Here is I think probably the cleanest way. Just use dynamic sql and a single select statement to create a query that gives you a total row count and a count of distinct values for each field.
Fill in the DB name and tablename at the top. The DB name part is really important since OBJECT_NAME only works in the current database context.
use DatabaseName
DECLARE #Table varchar(100) = 'TableName'
DECLARE #SQL Varchar(max)
SET #SQL = 'SELECT COUNT(*) as ''Total'''
SELECT #SQL = #SQL + ',COUNT(DISTINCT ' + name + ') as ''' + name + ''''
FROM sys.columns c
WHERE OBJECT_NAME(object_id) = #Table
SET #SQL = #SQL + ' FROM ' + #Table
exec #sql
If you are using 2008, you can use the Data Profiling Task in SSIS to return Candidate Keys for each table.
This blog entry steps through the process, it's fairly simple:
http://consultingblogs.emc.com/jamiethomson/archive/2008/03/04/ssis-data-profiling-task-part-8-candidate-key.aspx
A few words what my code does:
Read's all tables and columns
Creates a temp table to hold table/columns with duplicate keys
For each table/column it runs a query. If it finds a count(*)>1 for at least one value
it makes an insert into the temp table
Select's column and values from the system tables that do not match table/columns that are found to have duplicates
DECLARE #sql VARCHAR(max)
DECLARE #table VARCHAR(100)
DECLARE #column VARCHAR(100)
CREATE TABLE #temp (tname VARCHAR(100),cname VARCHAR(100))
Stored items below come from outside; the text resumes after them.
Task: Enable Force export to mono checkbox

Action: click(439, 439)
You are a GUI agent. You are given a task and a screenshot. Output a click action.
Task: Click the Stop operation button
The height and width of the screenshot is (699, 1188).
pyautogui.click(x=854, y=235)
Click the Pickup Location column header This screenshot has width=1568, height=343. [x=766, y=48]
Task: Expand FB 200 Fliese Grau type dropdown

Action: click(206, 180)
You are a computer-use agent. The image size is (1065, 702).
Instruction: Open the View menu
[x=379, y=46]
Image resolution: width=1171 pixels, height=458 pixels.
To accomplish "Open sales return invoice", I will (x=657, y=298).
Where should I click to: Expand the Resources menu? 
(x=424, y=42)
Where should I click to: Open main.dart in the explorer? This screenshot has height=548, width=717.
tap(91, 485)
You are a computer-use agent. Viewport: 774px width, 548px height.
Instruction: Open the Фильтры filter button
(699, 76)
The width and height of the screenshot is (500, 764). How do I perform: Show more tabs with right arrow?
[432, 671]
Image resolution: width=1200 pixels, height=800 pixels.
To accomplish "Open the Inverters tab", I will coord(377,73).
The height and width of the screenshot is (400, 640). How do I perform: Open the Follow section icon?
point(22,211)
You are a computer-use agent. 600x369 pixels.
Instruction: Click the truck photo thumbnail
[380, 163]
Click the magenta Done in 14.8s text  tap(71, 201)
DECLARE mycursor CURSOR FOR
select t.name,c.name
from sys.tables t
join sys.columns c on t.object_id = c.object_id
where system_type_id not in (34,35,99)
OPEN mycursor
FETCH NEXT FROM mycursor INTO #table,#column
WHILE ##FETCH_STATUS = 0
BEGIN
SET #sql = 'INSERT INTO #temp SELECT DISTINCT '''+#table+''','''+#column+ ''' FROM ' + #table + ' GROUP BY ' + #column +' HAVING COUNT(*)>1 '
EXEC (#sql)
FETCH NEXT FROM mycursor INTO #table,#column
END
select t.name,c.name
from sys.tables t
join sys.columns c on t.object_id = c.object_id
left join #temp on t.name = #temp.tname and c.name = #temp.cname
where system_type_id not in (34,35,99) and #temp.tname IS NULL
DROP TABLE #temp
CLOSE mycursor
DEALLOCATE mycursor
What about simple one line of code:
CREATE UNIQUE INDEX index_name ON table_name (column_name);
If the index is created then your column_name has only unique values. If there are dupes in your column_name, you will get an error message.